Coronavirus Throws BaSarwa Into Panic

  • Activist Roy Sesana calls an emergency meeting with BaSarwa in the CKGR
  • US-based Kalahari People’s Fund urges BaSarwa “to go back to the land”
  • Activist Jumanda Gakelebone says the Coronavirus has hit the core of their culture

TEFO PHEAGE

The upsurge of the Coronavirus pandemic has thrown the BaSarwa community into confusion as it offends against their core principles and strategies of survival and threatens to wipe them out, Basarwa leaders have said.

Last week, BaSarwa rights activist Roy Sesana convened a crisis meeting in the Central Kalahari Game Reserve (CKGR) to speak to his tribesmen about the pandemic and its ramifications. Sesana confirmed the meeting to The Botswana Gazette, saying he had heard about the pandemic while in Gantsi and rushed to the CKGR to inform his people about it.

“I convened the meeting in the CKGR and informed our people about the pandemic,” he said. “I gave them the prevention guidelines which were read out and translated by my son.”

He expressed concern that it seems the government does not have a plan of engagement with the BaSarwa community about the pandemic, saying BaSarwa are a special tribe that needs patient but robust engagement.

Sesana noted that there is a higher level of both nosophobia and hypochondria – which is fear of specific diseases and fear that existing symptoms may be the result of an undiagnosed disease – than is the case among other communities. These fears, he pointed out, were heightened by the paucity of indigenous medicine men and knowledge among them over the years.

“We are vulnerable nowadays because our herbalists have died,” Sesana said. “The young ones are clueless and useless. I used to be one of the skilled herbalists but I am now a converted member and pastor of the Zion Christian Church.

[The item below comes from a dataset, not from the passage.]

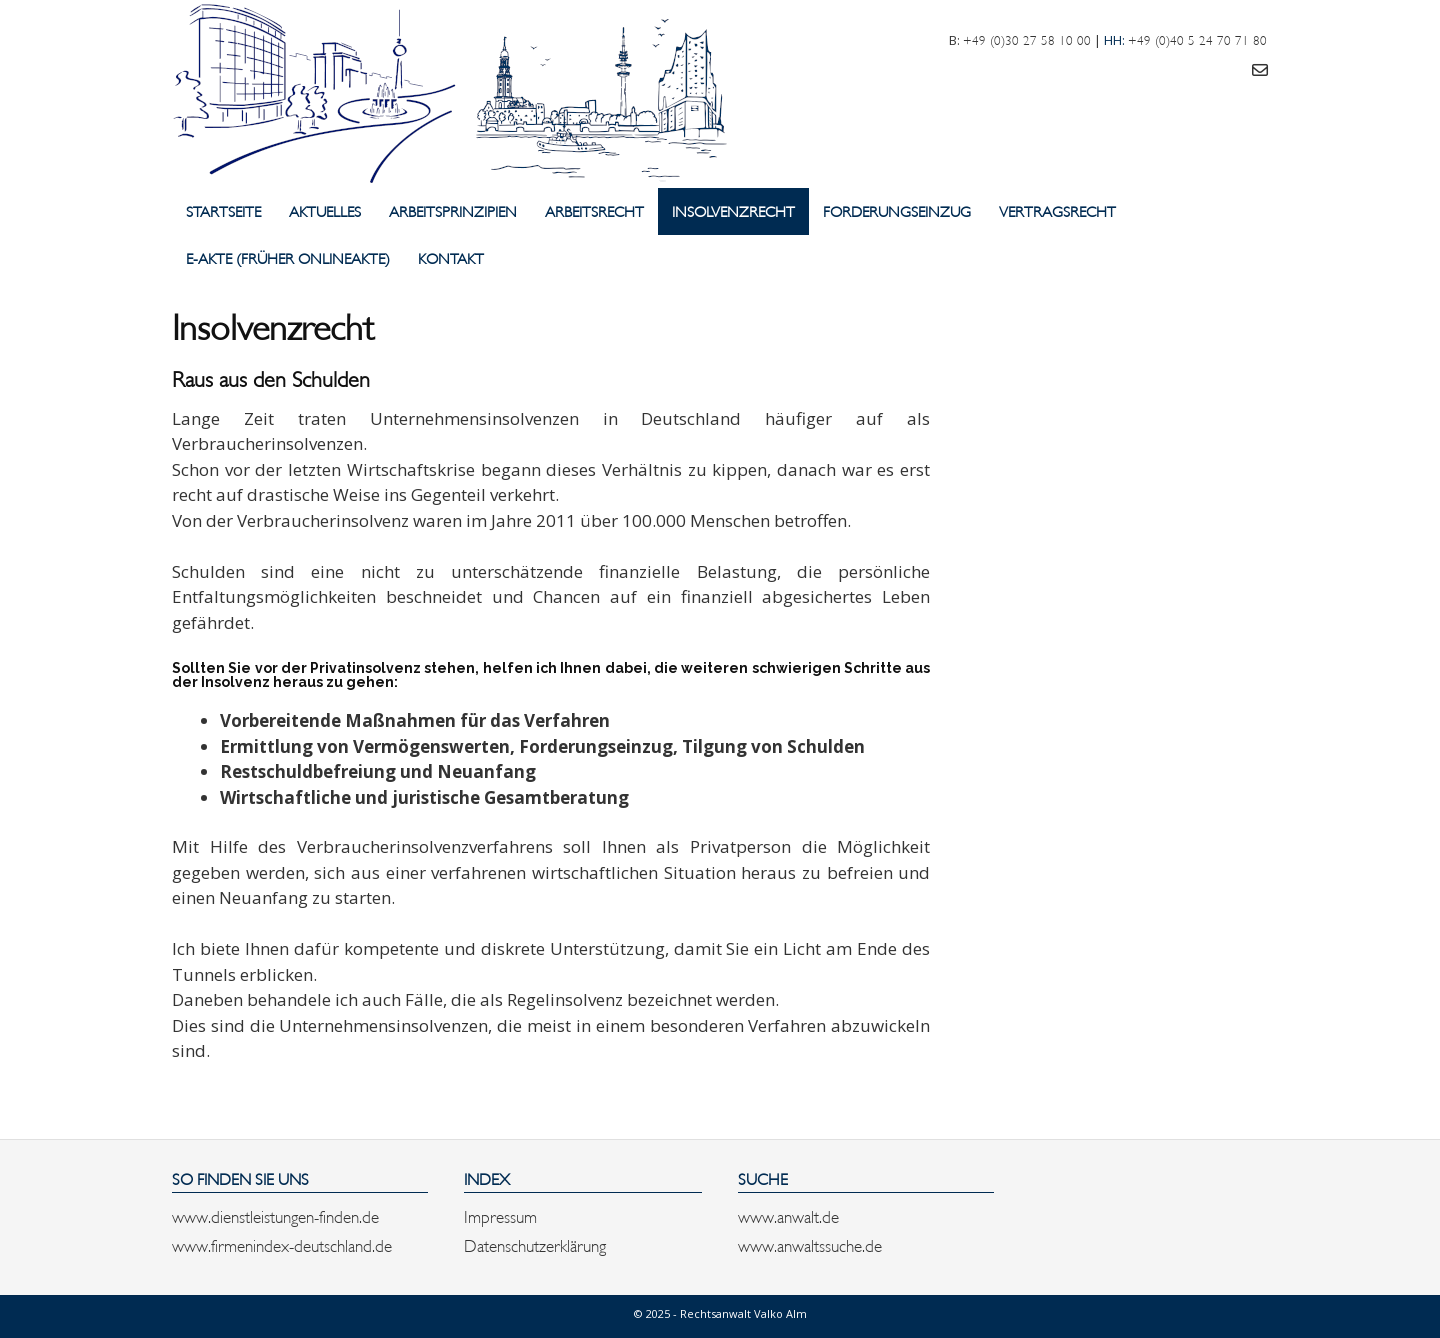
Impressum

They have thrown all I had away.”

Another renowned BaSarwa rights activist, Jumanda Gakelebone, said the Coronavirus has hit their tribe at the very core of its existence. “BaSarwa are a social tribe and their basic survival strategies are all about being together in large groups to lift each other up and share the little that has been gathered,” he said, adding that the isolation and social distancing prevention guidelines will take away a part of their nature.

This is reiterated by the director of Botswana Khoedom Council, Keikabile Mogodu, who says BaSarwa are a sharing people. “It is their culture to share among themselves,” Mogodu said. “If this is not adequately addressed, it may lead to the spread of COVID-19 within the community.”

Mogodu appealed to the government to regularly visit the communities in their remote areas to teach them about the pandemic. “The government and stakeholders should reach out to the farms where BaSarwa are mostly concentrated and provide education and the necessary resources,” he said. “They should engage the farm masters on a regular basis to come up with measures to curb the spread.”

Meanwhile, the Kalahari People’s Fund (KPF), a US-based San advocacy organisation formed for the benefit of BaSarwa and other peoples of the Kgalagadi Desert region of Southern Africa, has urged BaSarwa “to go back to the land.” In a leaked controversial email, the organisation’s director Megan Biesele writes: “Kalahari Peoples Fund (KPF) hope you have received the English version of COVID-19 guidelines and are doing local translations. We feel there is an even more important message you should receive from us next. We encourage you to go back to the land during the virus crisis, to avoid infection in towns.

“San people in Botswana like Roy Sesana and Jumanda Gakelebone are going back to the CKGR. People in Qarinxago, across the Botswana border from Tsumkwe, are being encouraged to isolate themselves there and not go to Qangwa town. Back-to-the-land movements may be going on in other places we don’t know about. Not everybody has a place to go back to, but those who can, please go soon. National supply shortages of food are already occurring, drought relief food and old-age pensions may not show up either, because trucking may be interrupted.”

But at the local government level, the Chairperson of Gantsi District Council, Thato Tshweneyagae, said he was not in a position to discuss the matter and referred this publication to the Council Secretary who was said to be in a day-long meeting yesterday (Monday). The District Commissioner, Mooketsi Lesetedi, said BaSarwa are not any different from other tribes or communities within his district and so will be treated the same way as others.